• _Task requirements_
Copy out in full each line below that contains the word "should". Case counts.

• _Provided data_
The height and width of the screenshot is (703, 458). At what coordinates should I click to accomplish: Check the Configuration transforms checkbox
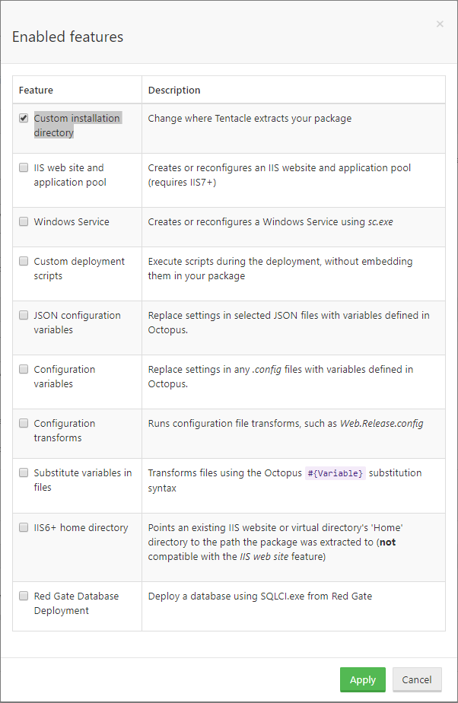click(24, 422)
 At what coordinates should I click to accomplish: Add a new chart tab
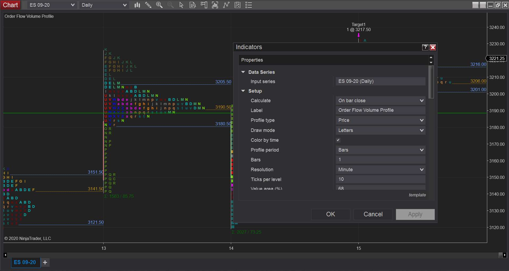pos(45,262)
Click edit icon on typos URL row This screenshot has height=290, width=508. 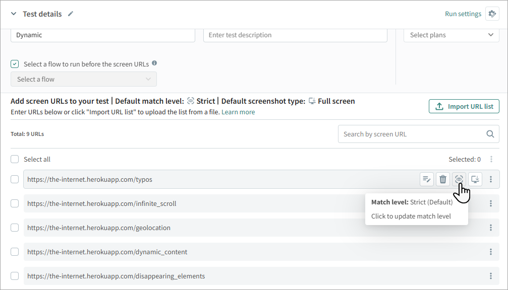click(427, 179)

---

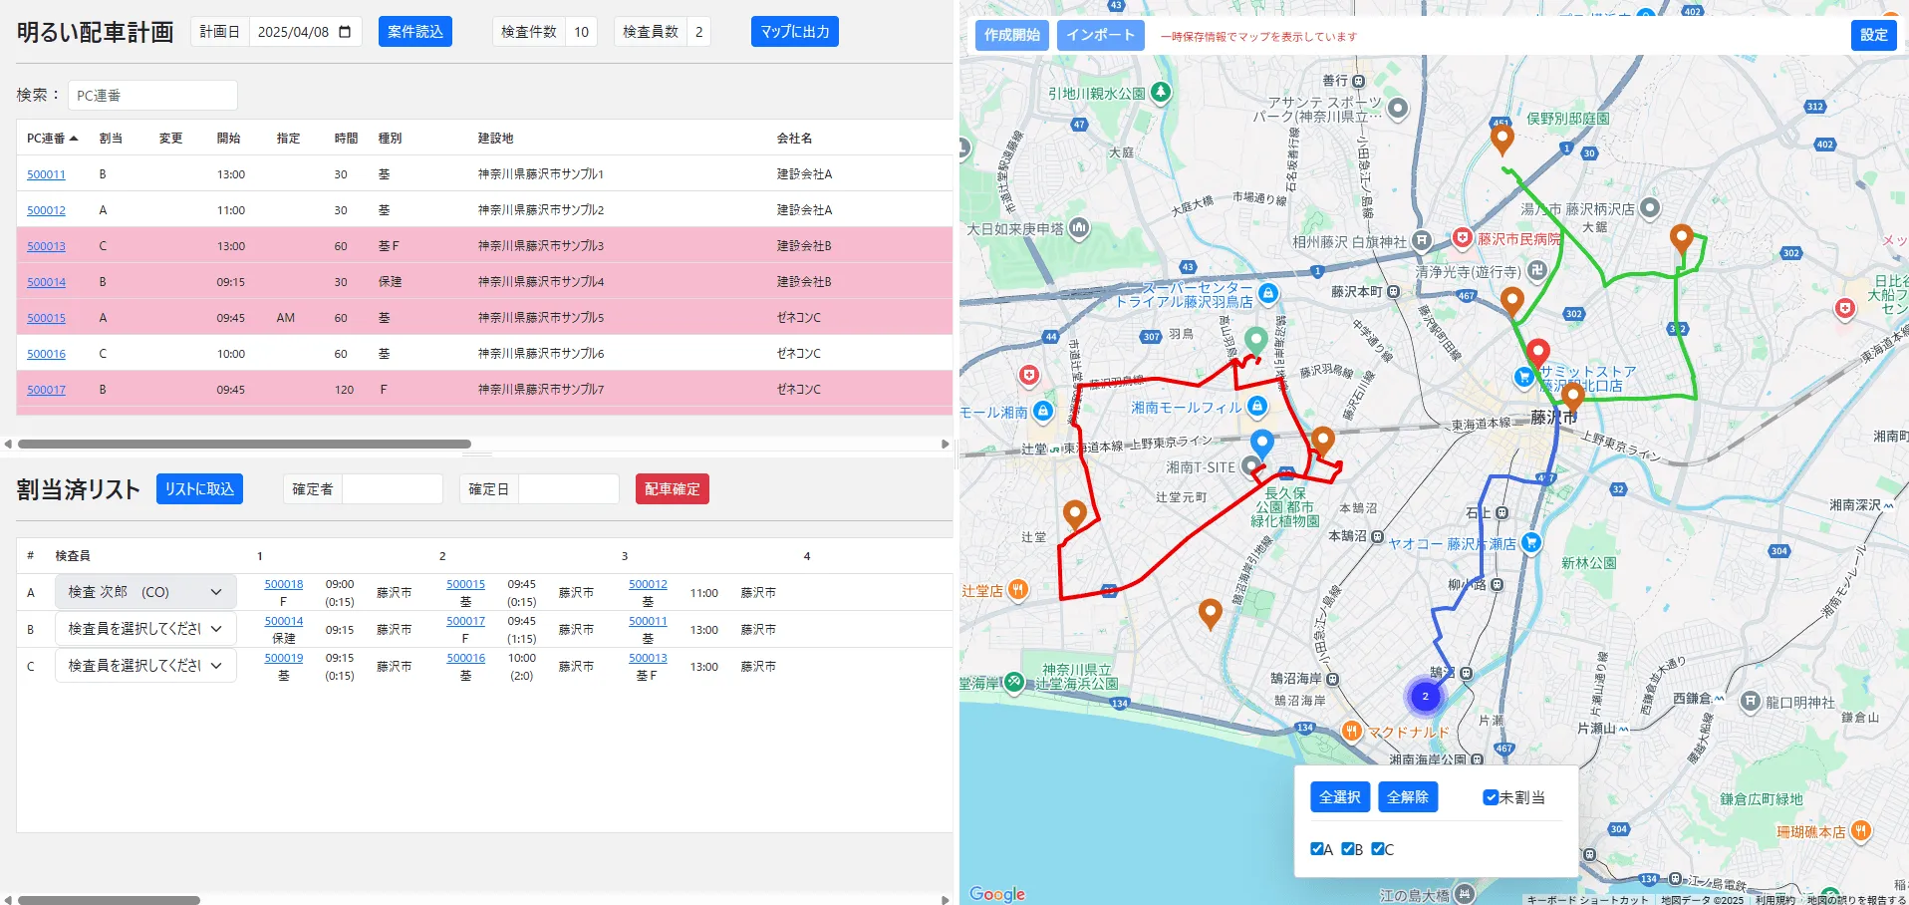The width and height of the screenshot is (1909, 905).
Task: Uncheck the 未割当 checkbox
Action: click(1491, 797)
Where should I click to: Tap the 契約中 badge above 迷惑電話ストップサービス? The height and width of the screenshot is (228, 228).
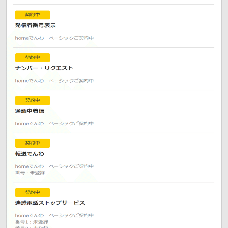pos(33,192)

• _Expected answer_
The height and width of the screenshot is (703, 458). At what coordinates should I click to accomplish: Check the Configuration transforms checkbox
 At what coordinates should I click to accomplish: Add a new chart tab
Where should I click to: Tap the 契約中 badge above 迷惑電話ストップサービス? The height and width of the screenshot is (228, 228).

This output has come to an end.